## Okunacak Metin

——

Aralarında Kimler Yok ki?
Otto von Bolschwing, Eichmann’ın çok yakını ve akıl
hocasıdır. Ünlü “son çözüm”ün[4] mimarı olan suçlu, Avrupa’da CIA ajanı olarak
yıllarca çalışır.
Aleksandras Lileikis üst düzey bir Nazi işbirlikçisidir.
Litvanya’da altmış bin Yahudinin katliamına karışmış ve Gestapo ile işbirliği
yapmış bir suçludur. CIA 1952’de Lileikis’i yüksek maaşla işe alır, Doğu
Almanya’da rejime karşı casus olarak istihdam eder ve dört yıl sonra ABD’ye göç
izni verir. Lileikis 40 yıl ABD’de yaşamıştır.
Wernher Von Braun ABD’ye roket timi, kimyasal silah
üreticileri ve denizaltı mühendisleri ile birlikte gelir. Von Braun’un timinin
Mittelwerx kompleksinde tutukluları ölene dek çalıştırdıkları, 20 binden fazla
tutuklunun havasızlık ve açlıktan ölümüne neden oldukları, tutuklulara
inanılmaz işkenceler yaptıkları, çocukları öldürdükleri CIA tarafından
bilinmektedir. Wernher’le birlikte bu suçları işleyen birçok Nazi Ohio’da bir
ordu üssünde hemen işe alınırlar.
Kurt Blome, Sarin sinir gazını Auchswitz’de mahkūmlar
üzerinde deneyen doktordur. Arkadaşı Dr. Eugene von Haagen ile 1930’larda Nazi
biyolojik silah biriminin başında görev yaptıkları sırada biyolojik silahları
kamplarda tutuklularda denemişlerdir. Dr. Eugene von Haagen beş yıl ABD
hükümeti için çalışır. Blome ise tutuklanır ve Nürnberg’de tıbbi savaş suçları
nedeniyle yargılanır. Ne var ki, sorgu boyunca ABD ordusu ve istihbaratı onu
suçlayacak sorgu tutanaklarını saklar ve mahkemeye teslim etmez.ez. Blome
beraat eder. ABD istihbaratı 1954’de serbest kalan Blome ile görüşmek için
Almanya’ya gider. Blome onlara bir biyolojik silah araştırmacı listesi verir.

——

## Verilen Kayıtlar

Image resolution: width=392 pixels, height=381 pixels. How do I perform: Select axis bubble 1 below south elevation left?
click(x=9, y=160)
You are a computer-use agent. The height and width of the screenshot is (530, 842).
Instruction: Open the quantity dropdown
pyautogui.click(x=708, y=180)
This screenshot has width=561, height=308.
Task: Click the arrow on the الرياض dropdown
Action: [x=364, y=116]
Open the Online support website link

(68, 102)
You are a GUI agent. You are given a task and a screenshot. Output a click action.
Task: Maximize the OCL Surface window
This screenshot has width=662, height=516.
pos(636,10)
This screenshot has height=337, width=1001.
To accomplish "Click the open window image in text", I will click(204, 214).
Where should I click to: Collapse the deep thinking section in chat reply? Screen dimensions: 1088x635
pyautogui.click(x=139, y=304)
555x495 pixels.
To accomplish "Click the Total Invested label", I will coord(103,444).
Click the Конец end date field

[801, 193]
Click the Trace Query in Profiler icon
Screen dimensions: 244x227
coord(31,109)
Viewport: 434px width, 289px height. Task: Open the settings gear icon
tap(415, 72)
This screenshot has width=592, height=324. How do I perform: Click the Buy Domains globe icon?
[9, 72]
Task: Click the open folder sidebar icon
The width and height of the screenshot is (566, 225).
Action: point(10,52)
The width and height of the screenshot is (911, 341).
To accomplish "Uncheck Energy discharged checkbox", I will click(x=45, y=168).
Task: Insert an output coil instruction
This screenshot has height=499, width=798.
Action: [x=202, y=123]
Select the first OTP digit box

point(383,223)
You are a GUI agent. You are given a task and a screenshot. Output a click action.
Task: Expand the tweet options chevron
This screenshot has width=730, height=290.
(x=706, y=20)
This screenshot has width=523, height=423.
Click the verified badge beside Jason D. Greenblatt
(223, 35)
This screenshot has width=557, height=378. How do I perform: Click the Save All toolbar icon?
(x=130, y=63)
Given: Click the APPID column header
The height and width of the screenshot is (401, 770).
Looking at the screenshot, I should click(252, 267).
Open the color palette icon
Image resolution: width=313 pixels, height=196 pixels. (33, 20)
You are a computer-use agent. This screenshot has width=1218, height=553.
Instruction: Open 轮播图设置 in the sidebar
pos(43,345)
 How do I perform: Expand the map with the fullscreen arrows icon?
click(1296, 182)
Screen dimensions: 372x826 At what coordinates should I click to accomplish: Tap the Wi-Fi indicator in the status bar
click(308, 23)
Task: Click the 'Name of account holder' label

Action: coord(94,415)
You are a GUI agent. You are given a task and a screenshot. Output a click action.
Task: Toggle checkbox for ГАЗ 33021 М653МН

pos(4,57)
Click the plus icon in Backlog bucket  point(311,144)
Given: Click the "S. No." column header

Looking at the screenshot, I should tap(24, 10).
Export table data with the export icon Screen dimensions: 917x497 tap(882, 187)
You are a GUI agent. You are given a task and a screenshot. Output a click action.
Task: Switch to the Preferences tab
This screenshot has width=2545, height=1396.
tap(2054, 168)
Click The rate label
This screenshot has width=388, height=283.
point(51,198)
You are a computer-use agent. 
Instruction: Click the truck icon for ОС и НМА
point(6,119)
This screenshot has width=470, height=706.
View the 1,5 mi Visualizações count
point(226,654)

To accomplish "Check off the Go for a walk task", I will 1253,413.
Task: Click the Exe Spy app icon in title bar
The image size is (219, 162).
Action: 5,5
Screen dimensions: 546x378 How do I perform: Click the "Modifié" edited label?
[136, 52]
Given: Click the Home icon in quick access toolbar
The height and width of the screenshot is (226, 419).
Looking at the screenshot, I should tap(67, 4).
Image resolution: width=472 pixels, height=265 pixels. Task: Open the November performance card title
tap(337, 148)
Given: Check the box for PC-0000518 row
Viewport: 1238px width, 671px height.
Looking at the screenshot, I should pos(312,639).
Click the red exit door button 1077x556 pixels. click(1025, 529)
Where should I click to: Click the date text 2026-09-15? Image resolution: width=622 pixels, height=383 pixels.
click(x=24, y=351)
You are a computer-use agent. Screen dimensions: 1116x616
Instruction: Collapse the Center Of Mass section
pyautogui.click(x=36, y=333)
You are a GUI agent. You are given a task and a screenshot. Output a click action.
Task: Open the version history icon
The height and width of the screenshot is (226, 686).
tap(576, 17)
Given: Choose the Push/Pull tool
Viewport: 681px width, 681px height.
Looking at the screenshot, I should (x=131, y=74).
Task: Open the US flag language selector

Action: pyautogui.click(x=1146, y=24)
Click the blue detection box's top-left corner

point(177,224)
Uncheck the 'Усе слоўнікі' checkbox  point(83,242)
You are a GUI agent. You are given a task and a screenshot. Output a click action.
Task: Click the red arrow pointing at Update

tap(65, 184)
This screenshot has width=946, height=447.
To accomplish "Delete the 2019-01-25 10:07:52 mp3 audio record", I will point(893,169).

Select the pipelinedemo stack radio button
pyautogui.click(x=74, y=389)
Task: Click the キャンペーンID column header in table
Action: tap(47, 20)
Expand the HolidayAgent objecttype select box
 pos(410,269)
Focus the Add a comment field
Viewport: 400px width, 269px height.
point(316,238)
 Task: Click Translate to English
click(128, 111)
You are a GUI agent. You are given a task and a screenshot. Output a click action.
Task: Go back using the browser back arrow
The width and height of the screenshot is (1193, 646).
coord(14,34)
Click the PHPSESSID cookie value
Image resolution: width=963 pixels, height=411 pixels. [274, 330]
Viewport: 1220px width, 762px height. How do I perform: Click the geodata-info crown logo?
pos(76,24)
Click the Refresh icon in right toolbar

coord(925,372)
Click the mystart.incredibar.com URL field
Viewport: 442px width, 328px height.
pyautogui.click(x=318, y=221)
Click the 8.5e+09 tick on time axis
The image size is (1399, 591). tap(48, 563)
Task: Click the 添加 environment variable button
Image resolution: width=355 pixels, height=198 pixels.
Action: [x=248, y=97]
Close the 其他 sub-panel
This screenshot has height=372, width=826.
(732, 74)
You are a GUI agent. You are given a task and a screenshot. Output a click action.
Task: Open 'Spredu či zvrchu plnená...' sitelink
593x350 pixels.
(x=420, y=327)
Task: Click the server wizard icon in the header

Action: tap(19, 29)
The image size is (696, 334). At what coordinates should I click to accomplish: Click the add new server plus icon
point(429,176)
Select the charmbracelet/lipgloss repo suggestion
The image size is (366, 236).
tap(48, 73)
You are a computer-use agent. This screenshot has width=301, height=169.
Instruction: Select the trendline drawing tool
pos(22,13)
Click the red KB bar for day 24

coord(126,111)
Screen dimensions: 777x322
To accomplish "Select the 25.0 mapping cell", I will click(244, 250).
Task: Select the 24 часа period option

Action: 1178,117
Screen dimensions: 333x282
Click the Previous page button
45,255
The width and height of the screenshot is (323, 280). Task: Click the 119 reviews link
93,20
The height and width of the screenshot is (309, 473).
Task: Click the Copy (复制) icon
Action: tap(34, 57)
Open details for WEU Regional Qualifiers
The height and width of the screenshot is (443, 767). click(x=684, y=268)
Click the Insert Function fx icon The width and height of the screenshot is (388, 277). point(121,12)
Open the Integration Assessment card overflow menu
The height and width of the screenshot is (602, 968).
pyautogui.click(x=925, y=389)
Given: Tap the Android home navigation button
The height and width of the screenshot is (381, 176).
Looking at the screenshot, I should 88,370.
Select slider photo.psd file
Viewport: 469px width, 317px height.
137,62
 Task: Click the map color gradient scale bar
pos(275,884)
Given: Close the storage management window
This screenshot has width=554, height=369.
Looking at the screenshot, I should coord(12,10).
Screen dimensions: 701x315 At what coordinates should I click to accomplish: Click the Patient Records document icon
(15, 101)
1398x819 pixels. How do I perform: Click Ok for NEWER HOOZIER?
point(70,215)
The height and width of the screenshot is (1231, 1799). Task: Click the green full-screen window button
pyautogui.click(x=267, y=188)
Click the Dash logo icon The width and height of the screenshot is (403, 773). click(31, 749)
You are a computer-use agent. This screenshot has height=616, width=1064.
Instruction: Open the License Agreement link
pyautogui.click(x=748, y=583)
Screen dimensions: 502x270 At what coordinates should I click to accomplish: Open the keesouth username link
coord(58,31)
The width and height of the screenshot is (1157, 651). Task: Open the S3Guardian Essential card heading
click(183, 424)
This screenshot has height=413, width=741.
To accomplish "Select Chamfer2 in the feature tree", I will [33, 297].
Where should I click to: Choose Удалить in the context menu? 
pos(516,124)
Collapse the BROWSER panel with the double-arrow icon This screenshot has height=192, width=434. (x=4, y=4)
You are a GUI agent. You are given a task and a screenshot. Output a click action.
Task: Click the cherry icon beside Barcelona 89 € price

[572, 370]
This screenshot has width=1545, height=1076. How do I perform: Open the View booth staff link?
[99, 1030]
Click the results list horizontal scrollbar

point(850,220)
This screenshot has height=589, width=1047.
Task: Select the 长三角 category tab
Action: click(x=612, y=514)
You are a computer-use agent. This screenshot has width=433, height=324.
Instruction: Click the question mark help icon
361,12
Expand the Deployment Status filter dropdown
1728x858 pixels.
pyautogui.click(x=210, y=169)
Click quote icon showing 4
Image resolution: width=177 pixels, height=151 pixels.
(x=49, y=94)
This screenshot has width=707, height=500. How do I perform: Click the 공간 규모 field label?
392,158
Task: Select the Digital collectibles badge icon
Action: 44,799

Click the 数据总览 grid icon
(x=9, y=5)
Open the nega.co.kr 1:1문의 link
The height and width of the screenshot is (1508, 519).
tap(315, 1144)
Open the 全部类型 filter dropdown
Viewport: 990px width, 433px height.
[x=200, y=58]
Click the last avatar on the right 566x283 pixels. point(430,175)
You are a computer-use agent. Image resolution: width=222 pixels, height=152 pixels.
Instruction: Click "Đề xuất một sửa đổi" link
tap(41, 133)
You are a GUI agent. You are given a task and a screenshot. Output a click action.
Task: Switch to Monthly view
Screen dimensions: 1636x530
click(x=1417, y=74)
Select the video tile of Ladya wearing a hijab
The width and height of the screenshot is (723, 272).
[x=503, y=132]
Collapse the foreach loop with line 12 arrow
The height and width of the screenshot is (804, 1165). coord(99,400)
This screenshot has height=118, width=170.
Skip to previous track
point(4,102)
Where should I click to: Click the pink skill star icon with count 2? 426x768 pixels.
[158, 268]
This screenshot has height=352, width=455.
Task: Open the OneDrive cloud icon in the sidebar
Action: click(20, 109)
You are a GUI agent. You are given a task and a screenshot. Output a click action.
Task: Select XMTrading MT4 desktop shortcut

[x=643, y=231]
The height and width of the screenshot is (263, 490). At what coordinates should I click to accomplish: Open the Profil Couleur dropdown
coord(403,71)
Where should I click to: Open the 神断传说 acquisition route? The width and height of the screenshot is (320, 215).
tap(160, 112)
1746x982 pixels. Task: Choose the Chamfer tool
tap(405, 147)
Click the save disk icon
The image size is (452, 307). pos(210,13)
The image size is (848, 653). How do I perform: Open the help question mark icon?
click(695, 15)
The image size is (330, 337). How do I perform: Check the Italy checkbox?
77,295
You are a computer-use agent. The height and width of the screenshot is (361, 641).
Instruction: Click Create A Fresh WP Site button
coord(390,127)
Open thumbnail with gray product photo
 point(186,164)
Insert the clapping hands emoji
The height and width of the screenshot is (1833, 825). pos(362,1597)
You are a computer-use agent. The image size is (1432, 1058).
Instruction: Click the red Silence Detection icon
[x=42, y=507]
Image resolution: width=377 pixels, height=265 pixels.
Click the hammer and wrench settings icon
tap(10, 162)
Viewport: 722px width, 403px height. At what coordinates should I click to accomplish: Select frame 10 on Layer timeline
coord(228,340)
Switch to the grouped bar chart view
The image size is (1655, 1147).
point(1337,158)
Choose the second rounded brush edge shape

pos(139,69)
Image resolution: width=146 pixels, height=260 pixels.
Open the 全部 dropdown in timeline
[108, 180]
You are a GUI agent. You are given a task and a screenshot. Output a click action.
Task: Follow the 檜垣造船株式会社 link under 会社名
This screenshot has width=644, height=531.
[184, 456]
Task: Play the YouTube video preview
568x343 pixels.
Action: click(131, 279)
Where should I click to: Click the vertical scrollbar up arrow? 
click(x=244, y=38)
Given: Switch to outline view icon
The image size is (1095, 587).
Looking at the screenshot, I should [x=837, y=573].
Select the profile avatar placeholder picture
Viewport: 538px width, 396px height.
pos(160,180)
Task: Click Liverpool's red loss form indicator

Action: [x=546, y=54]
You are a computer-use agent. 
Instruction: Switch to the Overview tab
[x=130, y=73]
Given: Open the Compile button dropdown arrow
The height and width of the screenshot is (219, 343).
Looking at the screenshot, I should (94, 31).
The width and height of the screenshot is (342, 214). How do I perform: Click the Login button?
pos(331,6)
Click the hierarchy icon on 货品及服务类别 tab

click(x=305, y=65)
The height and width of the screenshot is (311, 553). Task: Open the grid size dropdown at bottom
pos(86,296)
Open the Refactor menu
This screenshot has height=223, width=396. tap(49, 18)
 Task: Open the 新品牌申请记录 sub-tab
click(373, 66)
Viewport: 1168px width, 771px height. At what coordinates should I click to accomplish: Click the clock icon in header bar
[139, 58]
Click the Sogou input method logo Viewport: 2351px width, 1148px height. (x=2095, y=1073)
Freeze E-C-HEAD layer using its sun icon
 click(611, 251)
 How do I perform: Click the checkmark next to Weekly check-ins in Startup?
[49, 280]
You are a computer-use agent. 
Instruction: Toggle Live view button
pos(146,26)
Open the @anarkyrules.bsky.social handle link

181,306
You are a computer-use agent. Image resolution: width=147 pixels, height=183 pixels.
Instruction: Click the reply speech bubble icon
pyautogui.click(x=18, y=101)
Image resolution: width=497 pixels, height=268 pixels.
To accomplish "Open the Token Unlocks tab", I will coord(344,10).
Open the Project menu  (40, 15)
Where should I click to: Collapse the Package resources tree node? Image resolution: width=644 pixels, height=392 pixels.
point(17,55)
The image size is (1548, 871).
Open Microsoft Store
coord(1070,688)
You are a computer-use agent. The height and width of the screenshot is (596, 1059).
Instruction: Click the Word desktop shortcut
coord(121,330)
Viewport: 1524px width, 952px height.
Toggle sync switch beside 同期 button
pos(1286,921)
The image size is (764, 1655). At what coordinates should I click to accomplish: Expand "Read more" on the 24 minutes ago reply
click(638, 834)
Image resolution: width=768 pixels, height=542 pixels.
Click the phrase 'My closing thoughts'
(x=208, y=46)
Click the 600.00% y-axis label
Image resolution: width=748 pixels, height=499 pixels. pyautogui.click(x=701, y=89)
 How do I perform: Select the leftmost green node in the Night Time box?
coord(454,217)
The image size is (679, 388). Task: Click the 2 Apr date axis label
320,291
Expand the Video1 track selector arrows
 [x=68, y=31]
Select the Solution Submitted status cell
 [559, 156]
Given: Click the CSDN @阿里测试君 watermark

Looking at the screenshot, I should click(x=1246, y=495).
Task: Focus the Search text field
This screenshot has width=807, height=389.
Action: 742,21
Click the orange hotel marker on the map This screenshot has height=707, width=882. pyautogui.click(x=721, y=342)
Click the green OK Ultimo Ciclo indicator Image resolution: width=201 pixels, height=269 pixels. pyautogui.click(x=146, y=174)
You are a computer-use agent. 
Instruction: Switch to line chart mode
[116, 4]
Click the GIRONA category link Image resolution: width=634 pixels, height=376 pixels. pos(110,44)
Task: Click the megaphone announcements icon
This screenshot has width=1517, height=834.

——

## Alıştırma Yönergeleri
1/ Okunacak metne göre aşağıdaki soruları yanıtlayın:
(a) CIA, Aleksandras Lileikis'i hangi yılda işe alır?
(b) Von Braun'un timi Mittelwerx kompleksinde kaç tutuklunun ölümüne neden olmuştur?
(c) Dr. Eugene von Haagen kaç yıl ABD hükümeti için çalışır?
2/ Okunacak metni iki cümlede özetleyin.
3/ ABD istihbaratının Nazi suçlularıyla ilişkisini anlatan okunacak metni, son cümlesinden sonra devam ettirerek sürdürün.

## Görev Bazında Yanıtlar
1/
(a) 1952'de.
(b) 20 binden fazla tutuklunun.
(c) Beş yıl.

2/ Otto von Bolschwing ve Aleksandras Lileikis gibi Nazi suçluları CIA için çalışmış, Wernher Von Braun ise Mittelwerx'te ağır suçlar işleyen timiyle birlikte ABD'ye gelmiştir. Nürnberg'de yargılanan Kurt Blome'yi suçlayacak sorgu tutanaklarını ABD ordusu ve istihbaratı saklamış, Blome beraat etmiş ve 1954'te serbest kaldıktan sonra ABD istihbaratına bir biyolojik silah araştırmacı listesi vermiştir.

3/
Listedeki isimler İkinci Dünya Savaşı’nda Almanlara biyolojik silahlarla ilgili
yardımcı olan kişilerdir ve kitle imha silahları üzerinde çalışmayı taahhüt
etmektedirler!
Himmler’in yakın adamları Herman Becker, Freyseng ve
Konrad Schaefter, Dachau’da damardan ilaç ve tuzlu su vererek öldürdükleri
tutukluların karaciğerlerini inceleyen iki “bilim” insanıdır. ABD hava kuvvetlerinde
işe alınan üçlü izlenip bulunurlar ve Nürnberg’de yargılanırlar. ABD’de iken
yazdıkları kitabı Amerikan hava kuvvetleri yayınlar. Kitapta, “dürüst ve
onurlu”, “özgür akademik kariyer sahipleri” olarak tanımlanan üç
suçlu, kitabın “Giriş”ini de Nürnberg’de yazıp Amerikalılara teslim ederler!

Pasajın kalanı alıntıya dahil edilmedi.